原左都子エッセイ集

時事等の社会問題から何気ない日常の出来事まで幅広くテーマを取り上げ、自己のオピニオンを綴り公開します。

私も20年程前に実姉との縁を切った

2018年06月09日 | 人間関係
 何本か前に公開したエッセイ「米国の甥がNASAに就職内定、喜ぶべきだが…」 内で少しだけ記載したが。

 私が、国際結婚にて米国に永住した実姉と縁を切って、既に20年程の年月が流れている。
 その後、実母を通して姉(やその息子)に関する間接的な連絡はあるものの、私側からはもちろんのこと、姉本人からの連絡も遮断状態だ。
 これは、現在の通信手段の“着信拒否”革命の凄さの恩恵によるだろう。 私側から縁を切った直後期に姉が電話にて連絡を寄越そうとしたふしはあるものの、“着信拒否”技術発展の成果により、私はその後20年来姉と一切直接かかわらずに済んでいる。


 今日、何故この話題をテーマに掲げたかと言うと、本日2018.06.09付朝日新聞「悩みのつるぼ”の相談が、「妹からの突然の『絶交』宣言」だった故だ。

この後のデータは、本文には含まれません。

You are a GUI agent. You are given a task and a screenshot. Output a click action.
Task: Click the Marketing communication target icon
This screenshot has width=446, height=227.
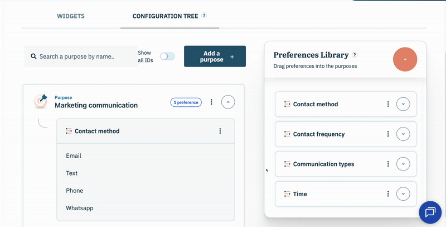[41, 101]
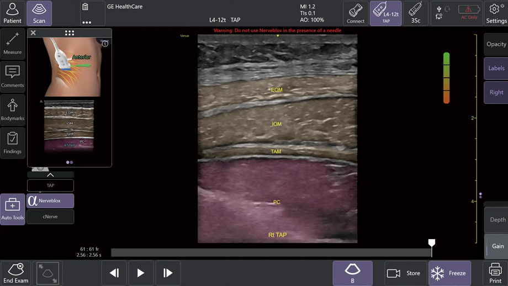Select the Opacity tab
508x286 pixels.
pos(496,44)
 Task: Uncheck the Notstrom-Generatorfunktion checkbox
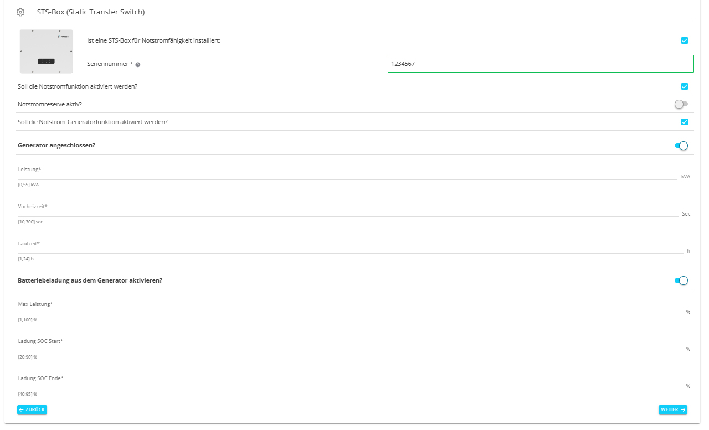click(x=685, y=122)
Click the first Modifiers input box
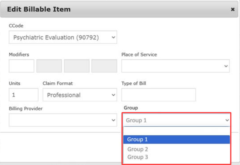This screenshot has width=240, height=165. click(21, 66)

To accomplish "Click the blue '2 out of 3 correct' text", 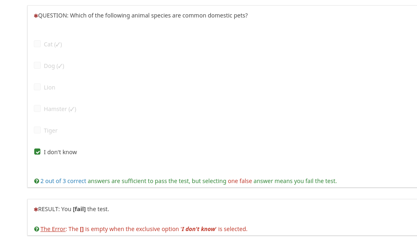I will 63,181.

 早速以下に、70代女性による相談内容を要約して引用しよう。
 私と妹とは共に70代で3歳違い。 元々4人兄弟だったが他の二人が既に亡くなり、私と妹が残った。 それぞれの夫を見送った後、ずっと家族ぐるみで割りと仲良く付き合ってきた。 夫に先立たれてからも、お互いに誕生日プレゼントやお歳暮を贈り合うなど、気持ちのいい付き合いを続けてきたつもりだった。 
 ところが、最近になって突然妹からメールが届き、一方的な「絶交宣言」をされてしまったのだ。 妹曰く、「今まで我慢してきたが、しばらくメール、はがき、手紙は休みます。お元気で。」 本当に晴天の霹靂だった。  妹が頑なである限り、もう以前のような関係には戻る事は望めないと思っている。 ただ、あまりにも突然で想像もしていなかった事態に、自分の気持ちをどう落ち着ければよいのかが全く分からない。 このような状況との向き合い方をお教えいただきたい。
 (以上、朝日新聞「悩みのるつぼ」より相談内容を要約引用したもの。)


 今回の「悩みのるつぼ」回答者は歌手・俳優の美輪明宏氏であり、その回答題目とは「まずは妹さんに謝ることから」なのだが……

 経験者である妹側の私から結論のみ言わせてもらうならば。

 それは絶対に違う!! 

 特に近しい血縁身内間での「絶縁」とは、“命がけ”に近いものがあると我が経験から宣言しよう。 今後一生絶対に関係をぶり返さないとの覚悟の下に成される壮絶な行脚なのだ! 

 今更、我が実姉との「縁切り騒動」を振り返りたくもないため、その理由等々の詳細記述は避けたいのだが…。
 実姉に対する“嫌悪感”は、既に幼少の頃から我が内面に存在していた。 何分、両親が共働き家庭で普段は祖母に育てられていたとの事情もあり、幼少の頃より“お利口さん”の評価が高かった私は、姉に関する苦情を誰にも言えず一人で耐え抜いていた。
 (姉側の名誉も言い分もあろうし、既に絶縁して20年の年月が過ぎ去った今となっては滅多やたらな発言を控えるべきだろうが…)
 片や姉は、幼少期より心理面で大きな問題を抱えていたようだ。 私のように“一人で耐える”との能力に欠け、常に両親は姉に手を焼いていたようだ。 
 そんな両親は、姉が私を“いじめる”との手段で憂さ晴らしをし、自分の歪んだ心の整合性を取っているのを祖母から聞いて知っていながら、妹である私の忍耐力に甘え見て見ぬふりをし続けた。
 そんな姉がちょうど高校生に成る時に、父の実家を一家4人で出る事になった。 その時の姉の希望が、「私は祖父母の家に残る!」だったのだ。 これを陰で一番喜んだのは私だが、実は父母共に手のかかる姉が祖父母の家に残ってくれる決断をした事を両親も内心喜んでいたはずだ。
 その後姉は大阪の大学に進学し、その後しばらく大阪で暮らした後、米国人との国際結婚にて米国へ渡ったとのいきさつだ。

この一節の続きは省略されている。